Ochtend boot tochtje
Op de ochtend van 22 augustus ging bij ons de wekker al heel vroeg. Te vroeg eigenlijk omdat we nog heel moe waren. Maar je moet er wat voor over hebben om het meer alleen voor je te hebben. Op deze manier ontweken we de hordes toeristen die allemaal later het meer op gaan. We hadden een heerlijke ochtend waarbij we heel veel watervogels zagen. Ook was het al druk met allerlei boten gevuld met waren voor de locale markt. En daar gingen wij ook naar toe. Ze noemen deze markt de 5 Day Market en is elke dag ergens anders aan het meer. Het was een leuke markt en zoals verwacht waren er nog weinig toeristen. Locals waren er volop en daar genoten we volop van. Hard schreeuwden ze om hun verse groenten en fruitige verkopen. Het kleine haventje van het dorp was gevuld met honderden boten. Wat een prachtig gezicht. We kochten natuurlijk nog wat souvenirs want de markt bestaat voor de helft uit toeristenmeuk.

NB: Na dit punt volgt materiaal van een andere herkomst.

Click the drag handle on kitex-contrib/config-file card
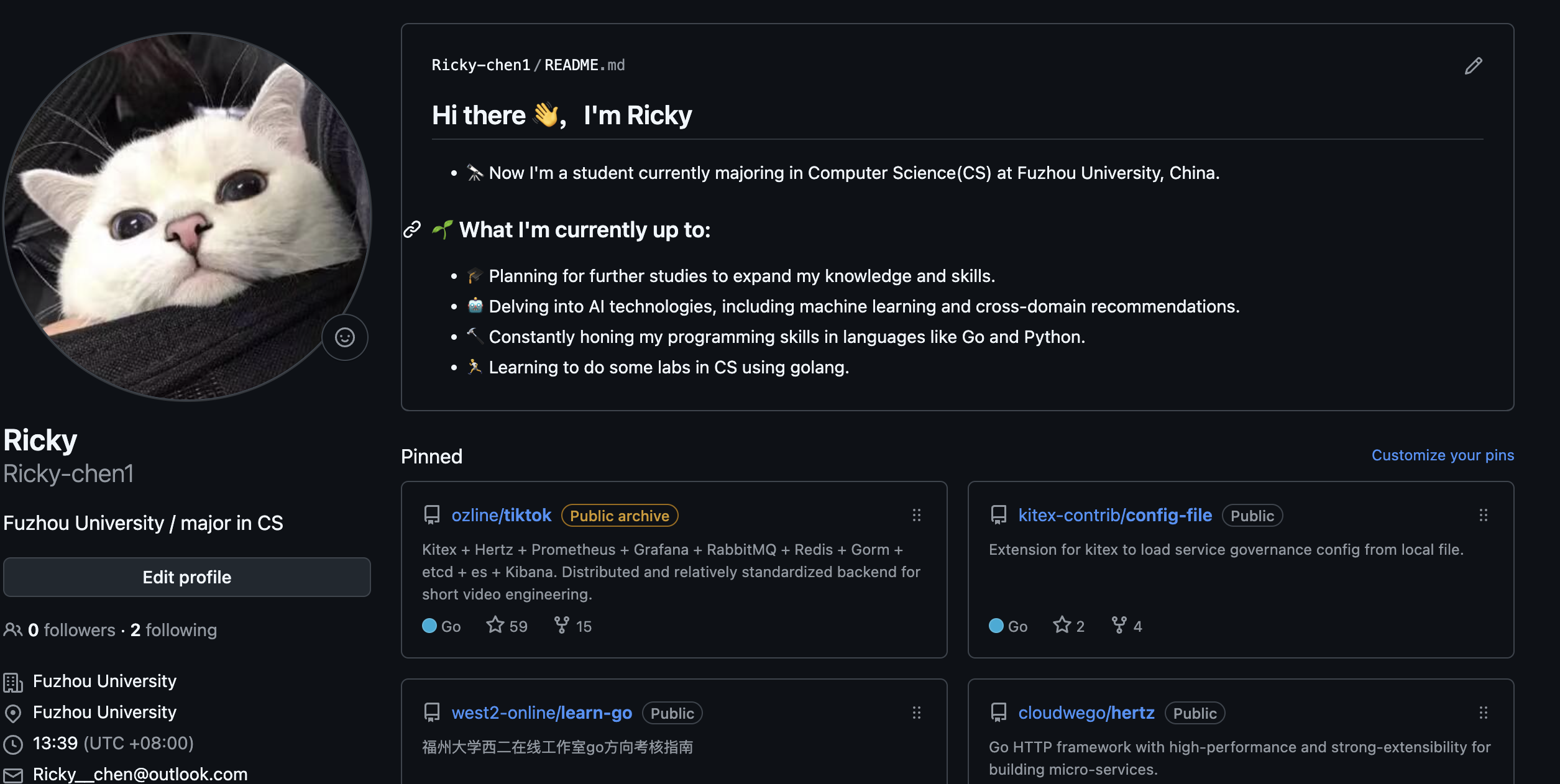1560x784 pixels. (1483, 515)
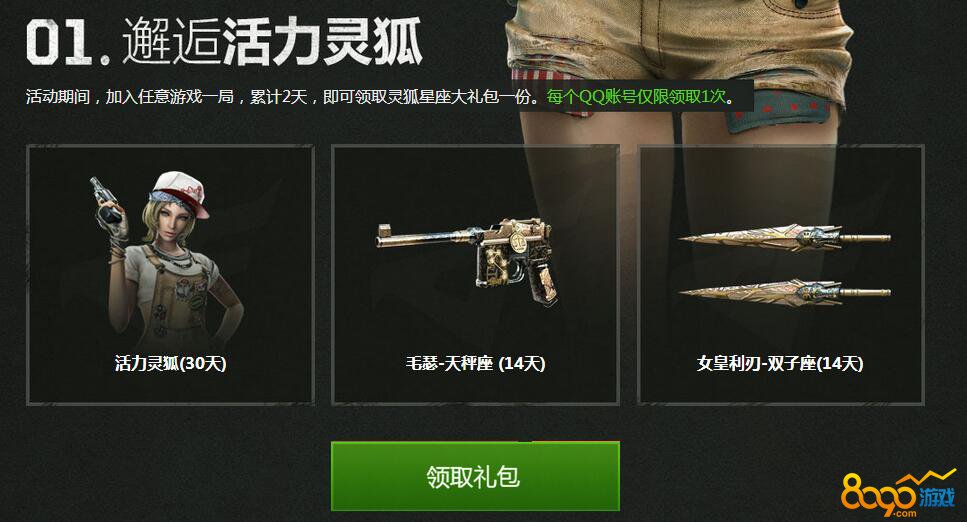Click the large 01. number
967x522 pixels.
(x=68, y=42)
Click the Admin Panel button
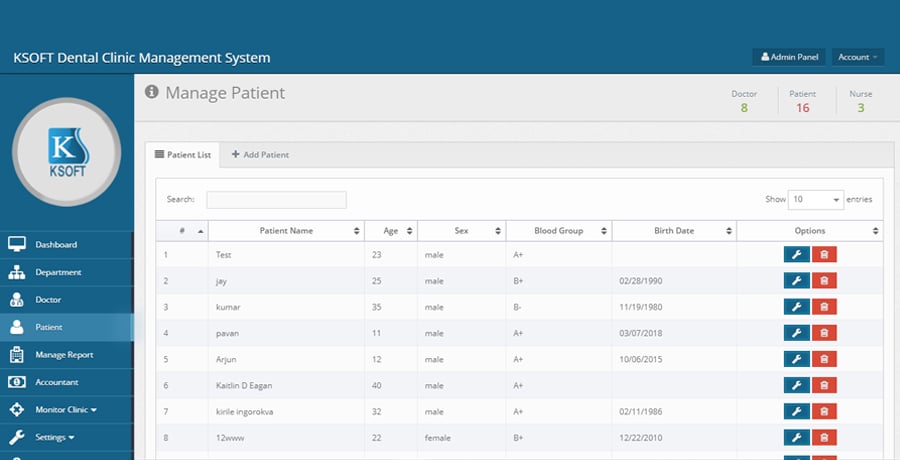Image resolution: width=900 pixels, height=460 pixels. pos(789,57)
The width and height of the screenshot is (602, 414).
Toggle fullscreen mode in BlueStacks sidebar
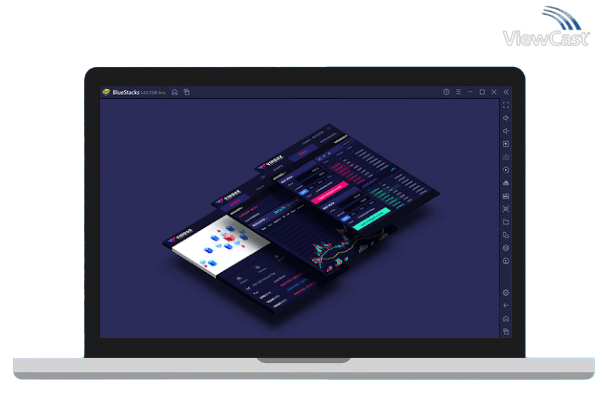tap(506, 105)
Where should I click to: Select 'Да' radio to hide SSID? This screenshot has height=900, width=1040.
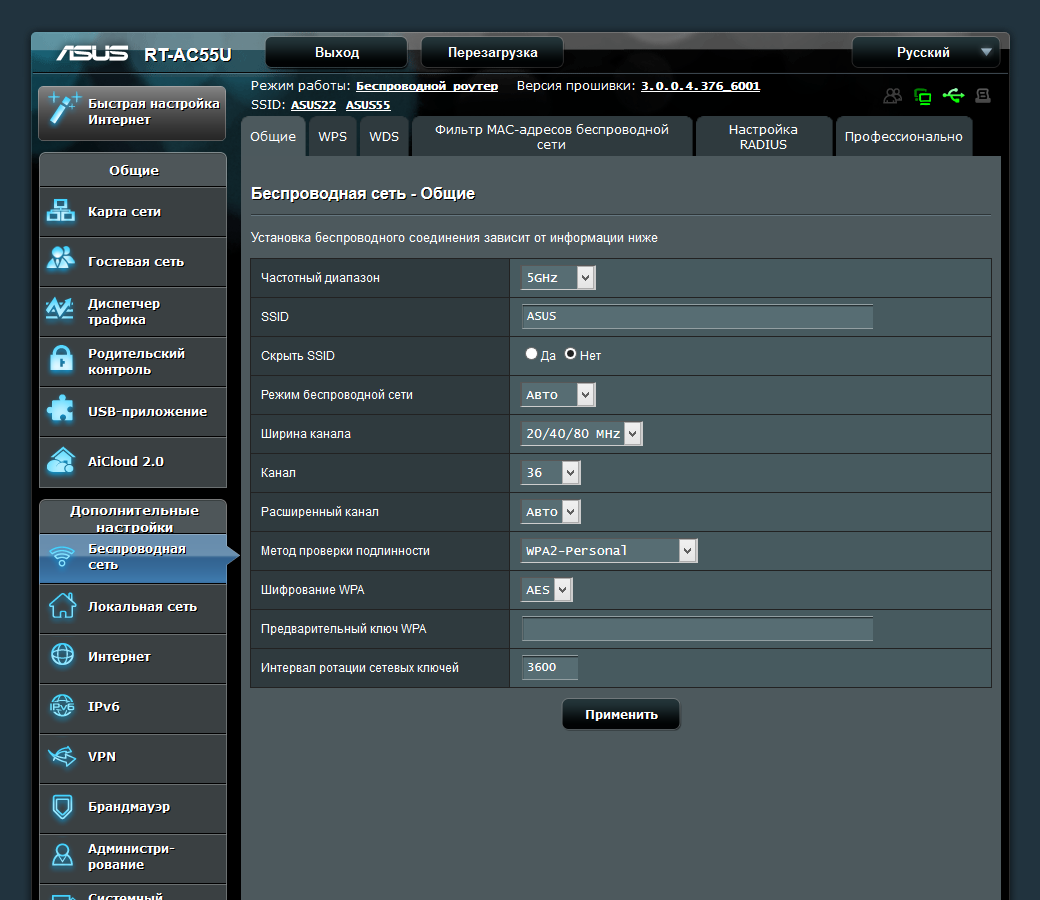coord(532,354)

Daarna bracht de kapitein ons nog naar een huisje waar we Karen Longneck vrouwen konden zien, maar dat was een zware tegenvaller. Als een soort dierentuin zaten de vrouwen op display in een hoek te weven. Zij waren de toeristen trekkers voor de aanliggende winkel. Dit hadden we niet moeten doen. Gelukkig konden we de dames wel een fooi toeduwen want ze verdienen maar 2000 kyat per dag. Omgerekend is dit slecht 1,30. Dit willen we anders doen. Daarom besloten we om de volgende dag naar Loikaw af te reizen. Rond dit dorp zijn meerdere nederzettingen van de Karen (Longneck) stam en dit is de originele plek waar alle stammen vandaan komen. Hierover lees je meer in het volgende verslag.
Op de weg terug zagen we dan eindelijk onze traditionele visserman. Natuurlijk deed hij dit voor de fooien, maar dat is prima. Met zijn kokernet balanceerde hij op 1 been, het net in de lucht en de peddel in het water. Heel erg gaaf. Bij terugkomst konden we gelukkig nog aanschuiven voor het ontbijt.

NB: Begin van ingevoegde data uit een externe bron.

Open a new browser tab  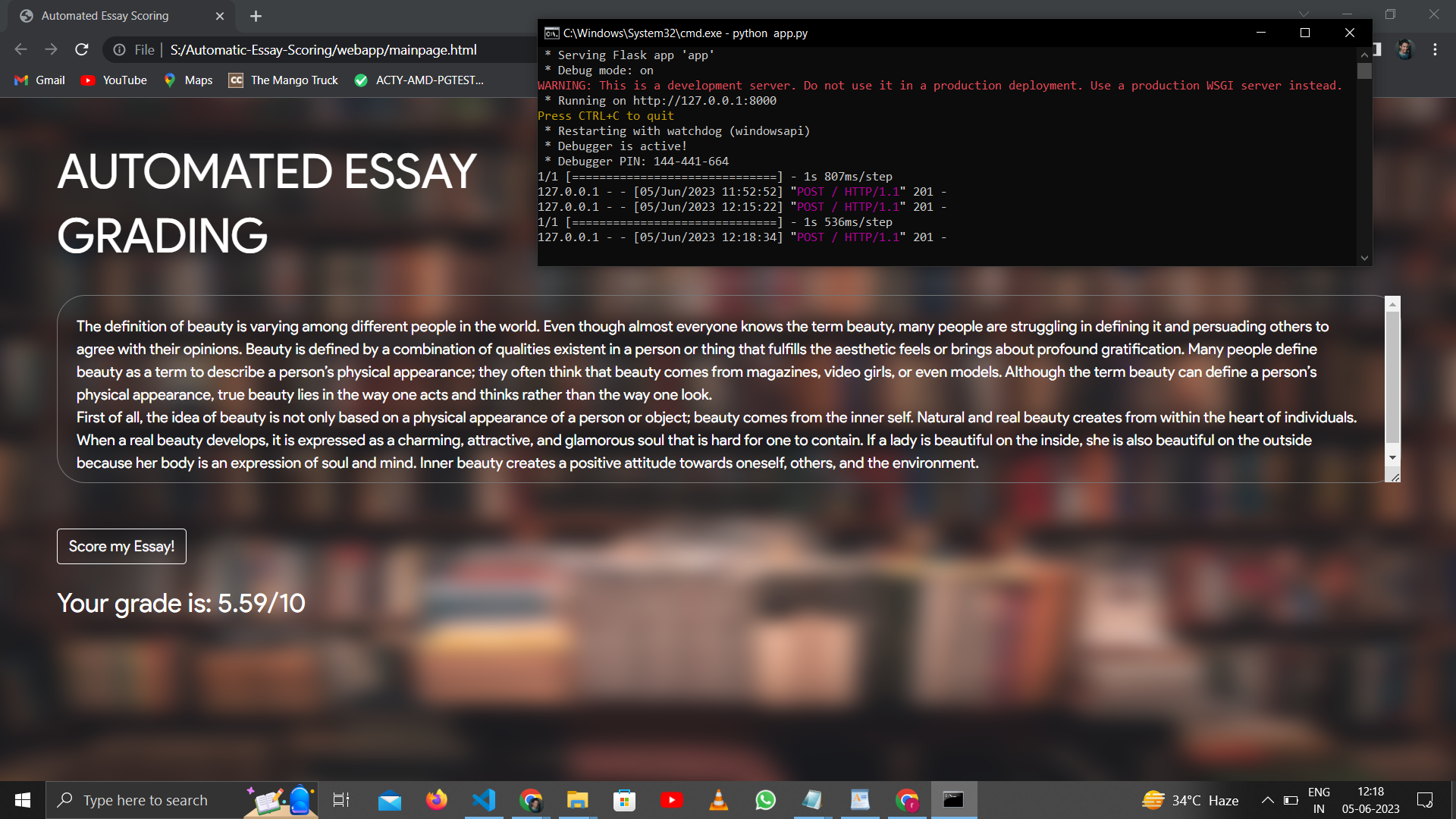point(256,15)
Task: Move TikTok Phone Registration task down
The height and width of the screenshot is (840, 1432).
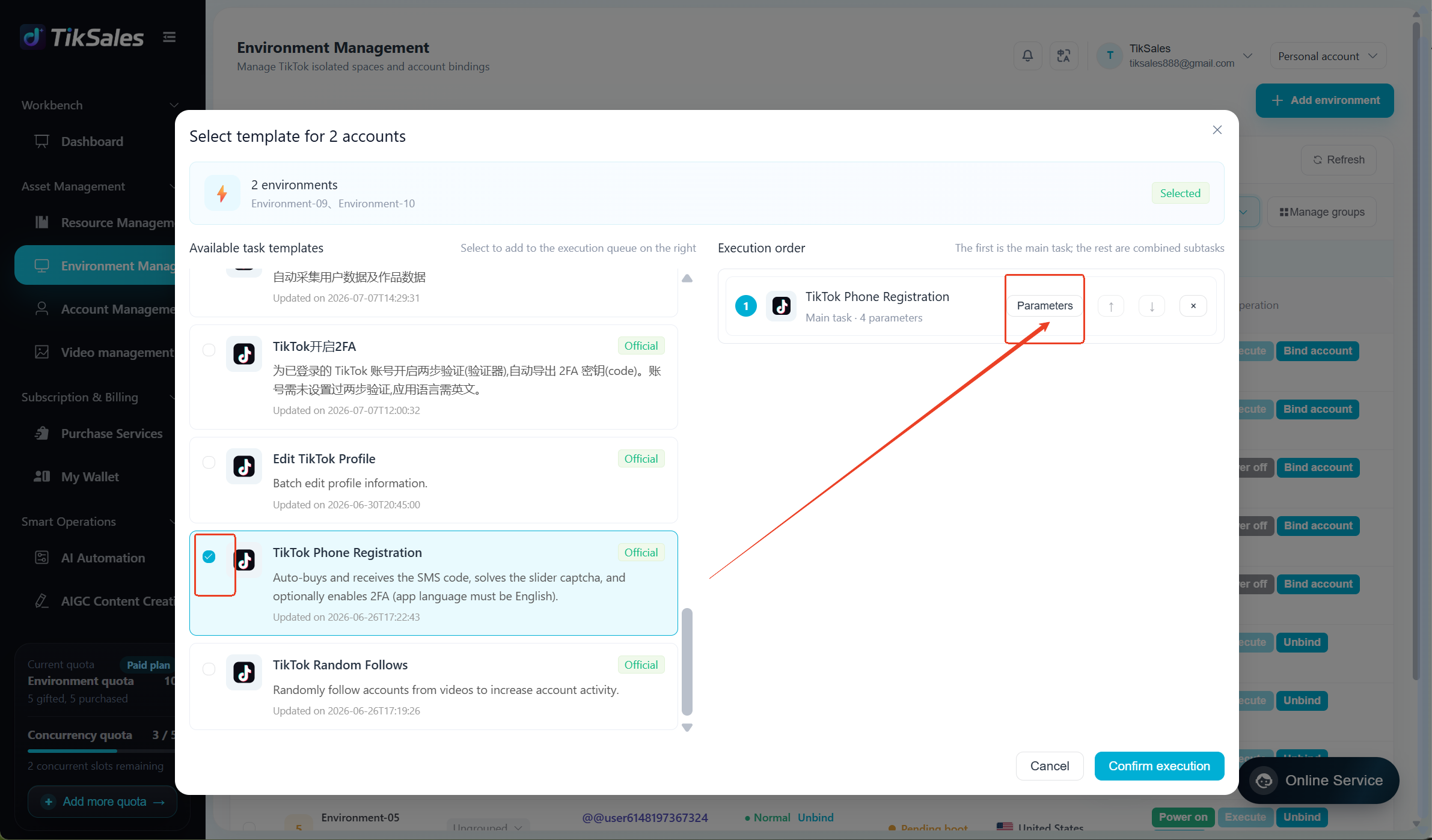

We waren nog aan het twijfelen of we ‘s middags nog een paardrijtocht wilden maken door de heuvels, met onderweg een stop bij de enige wijnboer van de streek, Red Mountains Estate winery. Dit samen met Cole, Kylie en Jeanne. Een regenbui gooide roet in het eten. In elk geval voor het paardrijden. Met een tuktuk gingen we naar de winery voor een uurtje wijnproeven. De wijntjes zijn nog niet heel goed. Ze bestaan nog maar 10 jaar dus ze hebben nog even te gaan. Het uitzicht vanaf de berg was wel prachtig. We zagen de omliggende bergen met natuurlijk Inle Lake in het midden. Een aantal buien trokken over de bergen, maar niet over ons. Ook deden we hier nog een rondleiding, maar die stelde niet veel voor.
De avond aten we nog gezellig met z’n allen een afsluitende maaltijd. Wij hadden de bus naar Loikaw geboekt voor de volgende ochtend. De anderen bleven nog even in Nyaungshwe of gingen naar Bagan. Ik vermoed dat we elkaar nog wel een keer gaan ontmoeten in Bagan.